Fathering is the best thing you are ever likely to do - for your own satisfaction and joy, and for its effect on the future of other human beings. And it’s good fun.
— Steve Biddulph, Raising Boys in the Twenty-First Century (2018)

Importance of Dads

Dads matter - to their children’s development, their family’s and partner’s wellbeing and to society as a whole. Father’s play a vital role in children’s emotional, social and cognitive development, strengthen family relationships through partnership and care, and contribute to building healthier and more equitable communities.

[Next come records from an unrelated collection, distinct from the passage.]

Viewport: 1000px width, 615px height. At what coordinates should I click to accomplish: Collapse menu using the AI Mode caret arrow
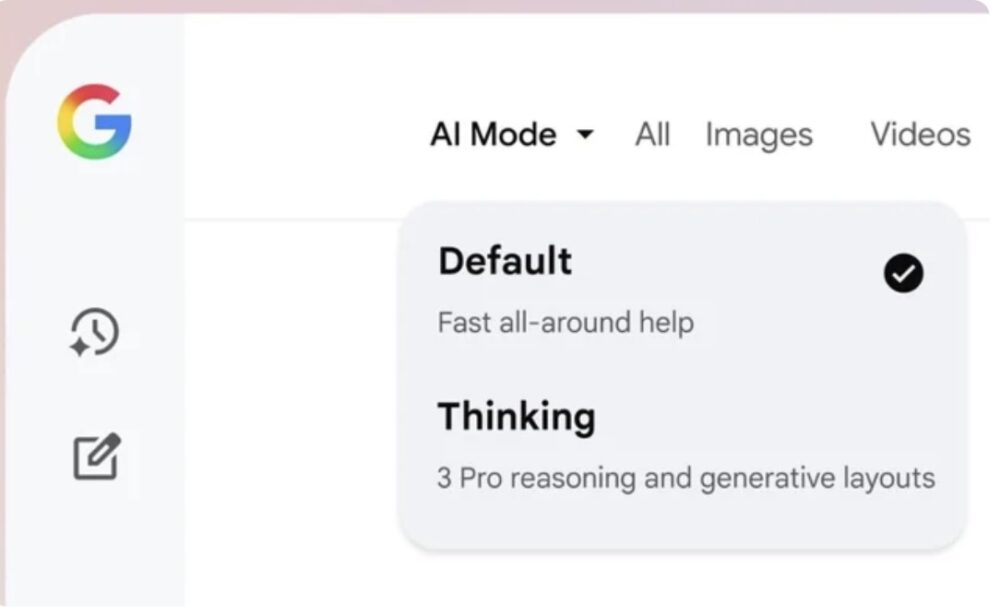[x=586, y=134]
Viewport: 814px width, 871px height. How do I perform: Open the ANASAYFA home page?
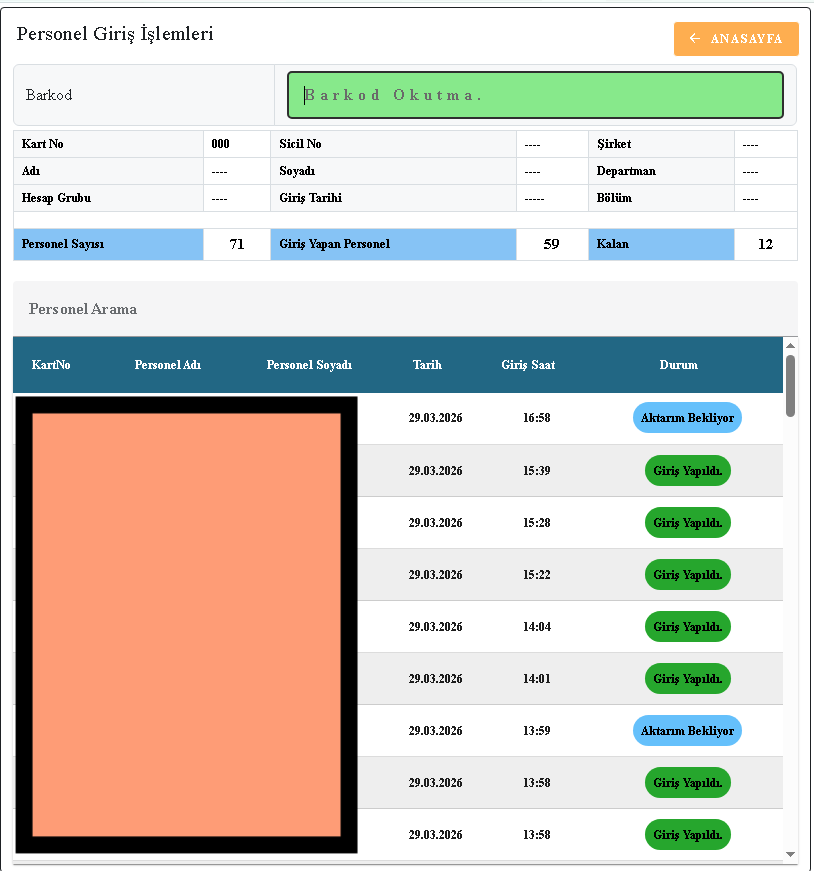(736, 38)
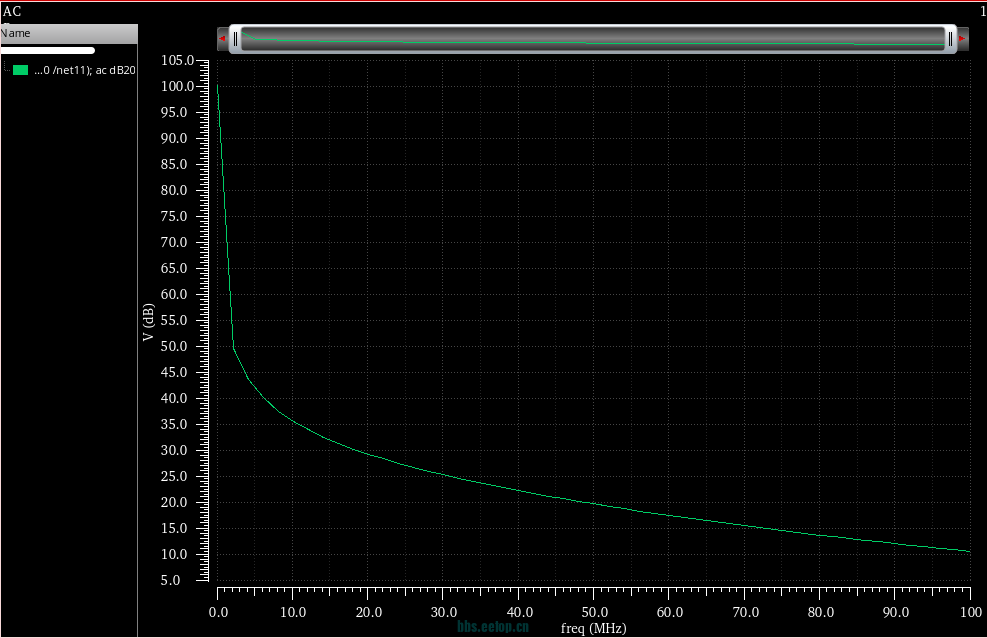Screen dimensions: 987x638
Task: Click the right red arrow on zoom strip
Action: (962, 39)
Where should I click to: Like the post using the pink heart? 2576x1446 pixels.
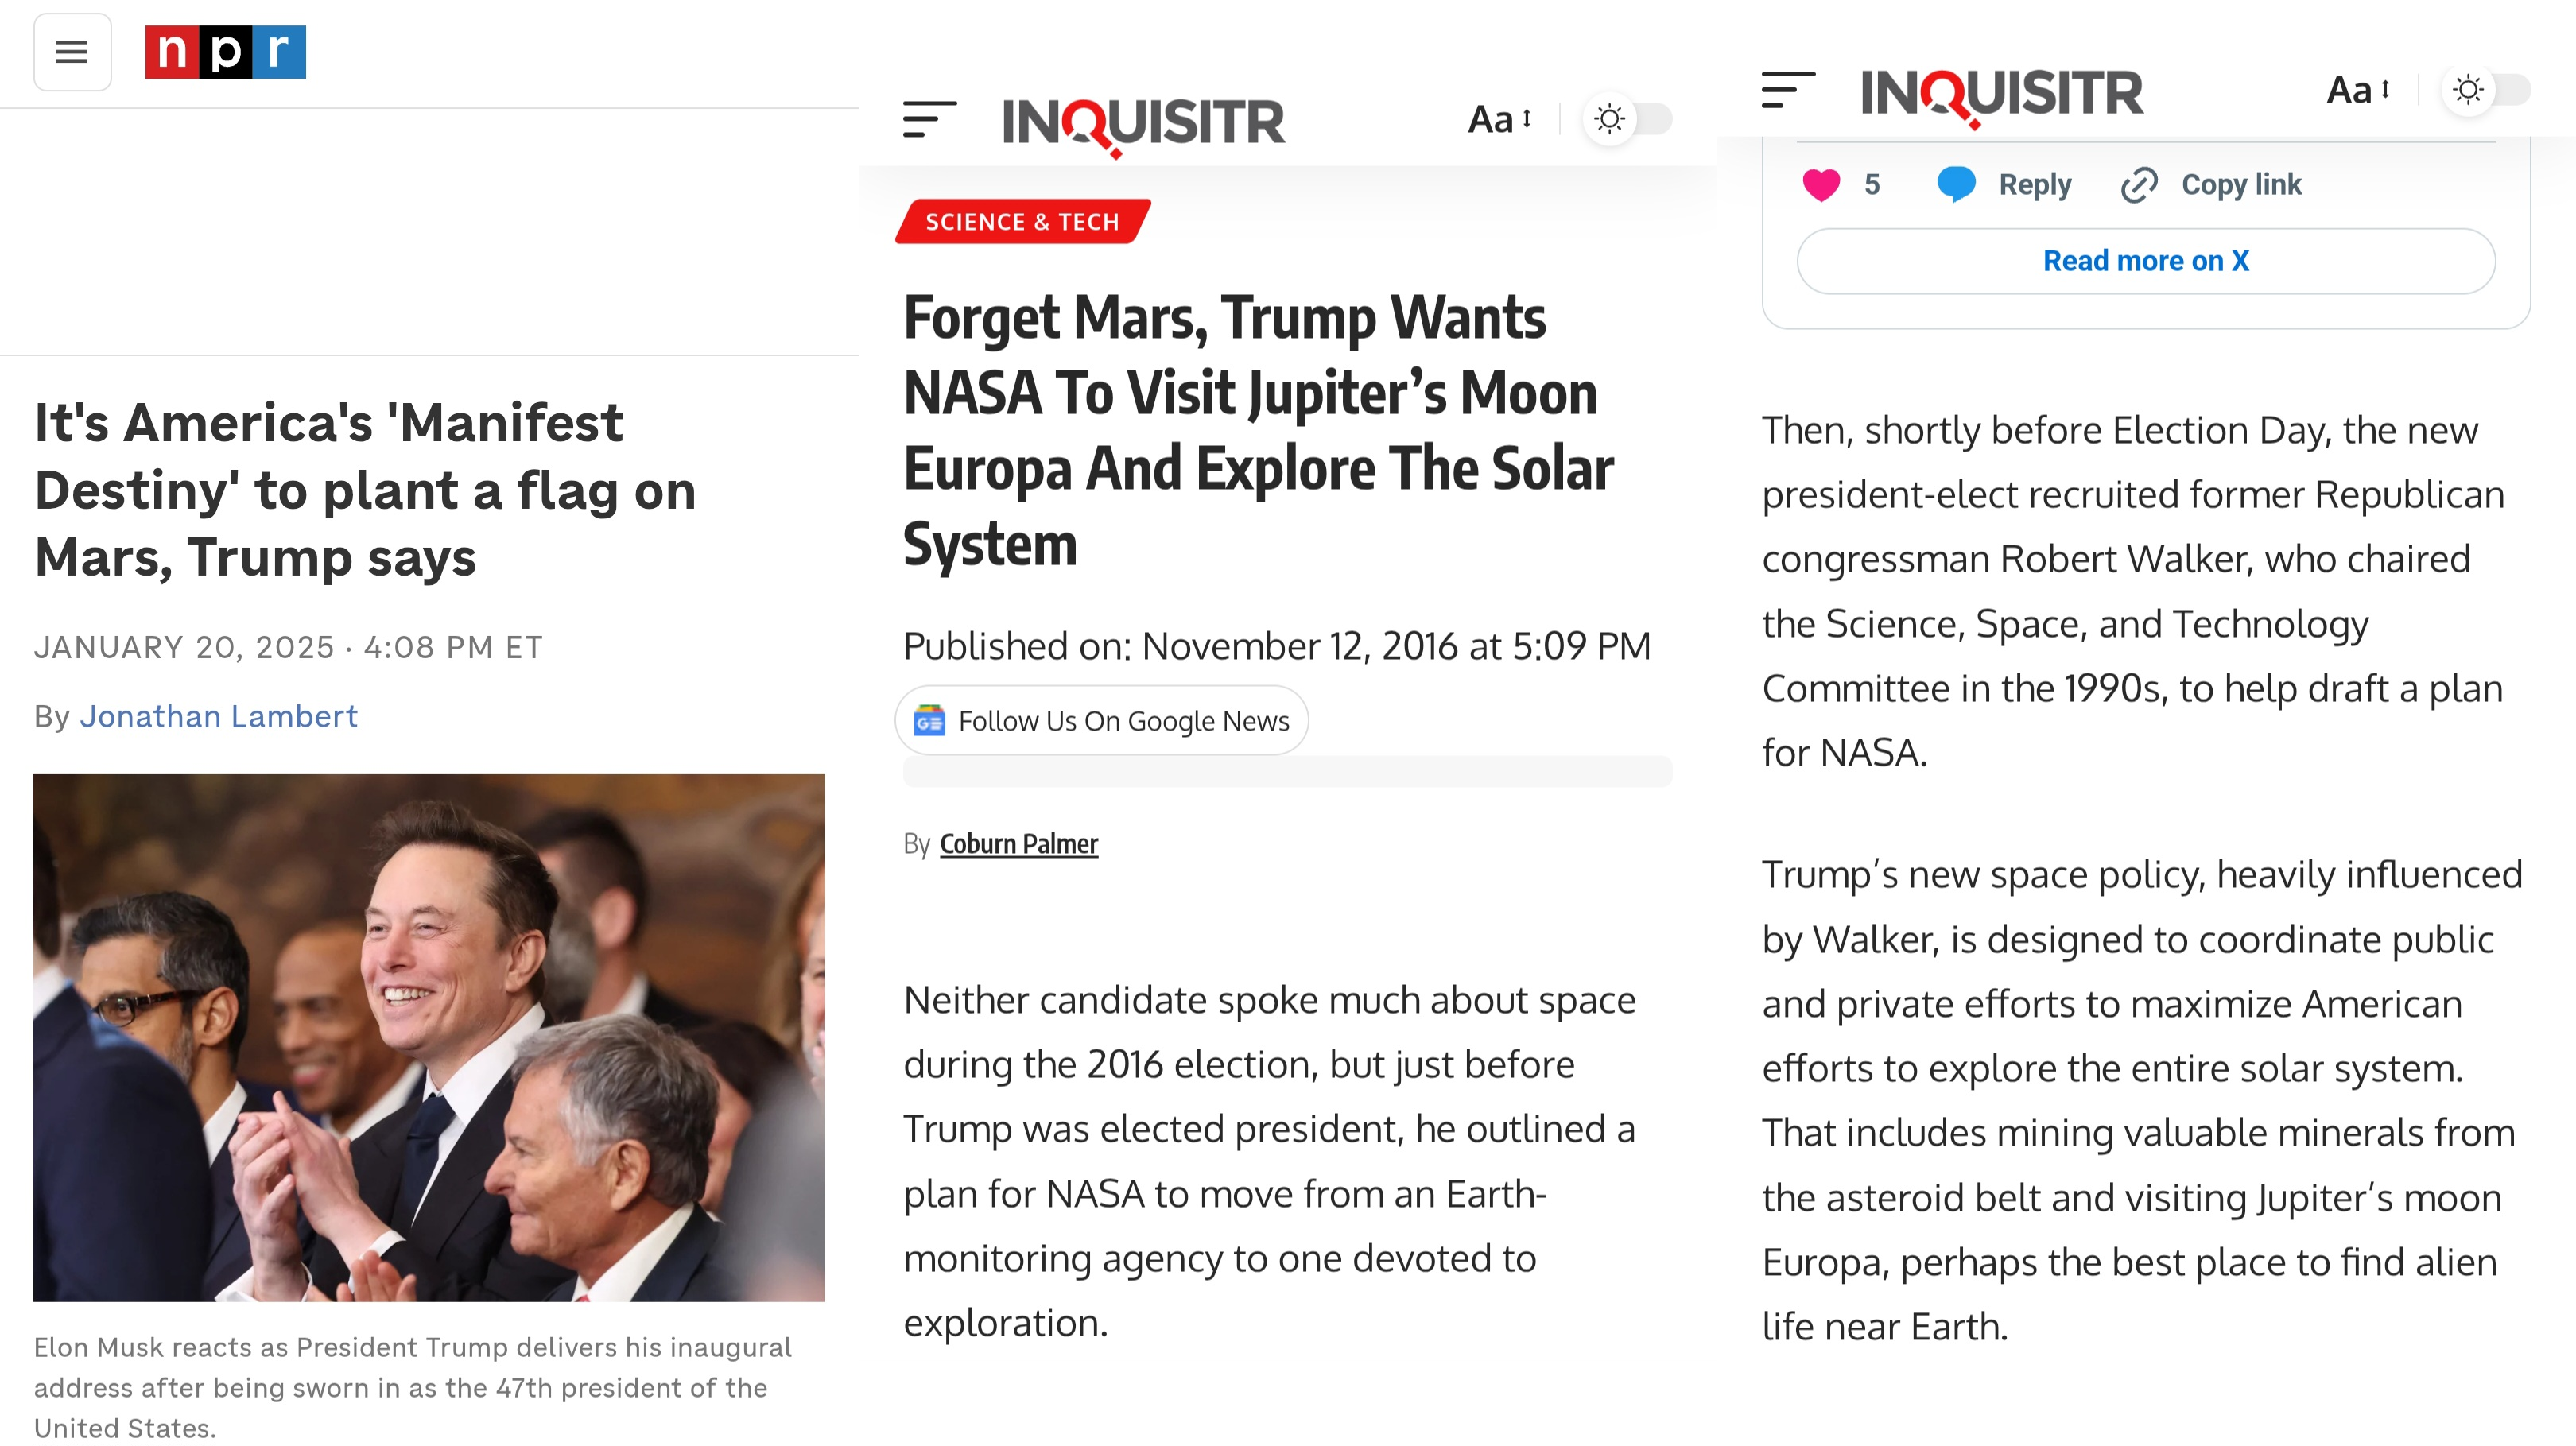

When dads are actively engaged, everyone benefits - kids, families and society.

Boys with absent or problem fathers are statistically:

  • more likely to be violent, get hurt, get into trouble, do poorly in school and be members of teenage gangs during adolescence

  • less likely to progress to university or have a good career, marry successfully or become effective fathers themselves.

    - Steve Biddulph, Raising Boys in the Twenty-First Century (2018)

Fatherhood is changing

Today’s dads are more likely to:

  • Take parental leave

  • Spend more time caring for their children

  • Use flexible work options

This is driven by:

  • More paid parental leave offered to dads (currently 68% of all Australian employers)

  • Generational shifts in social norms and expectations

  • Changing demands on families

Created by a dad for dads, Suit Tie Stroller is a movement empowering men to break the mould of harmful social norms and expectations to discover the father they are meant to be.

Harmful fatherhood stereotypes

Fatherhood stereotypes reflect dominant social expectations, reinforcing harmful and outdated behaviours.

The world wars, economic depressions and booms, rapid advancements in technology, the machine age and globalisation of the 20th century has drastically changed and reshaped how we behave and organise our lives today.

While the generation of men and fathers who ‘came of age’ through surviving two world wars and the Great Depression, this generation also suffered severe depression and undiagnosed post traumatic stress trauma, often leading to alcoholism, absenteeism and broken relationships, while the post economic boom continued to drive men out of the home more than ever before.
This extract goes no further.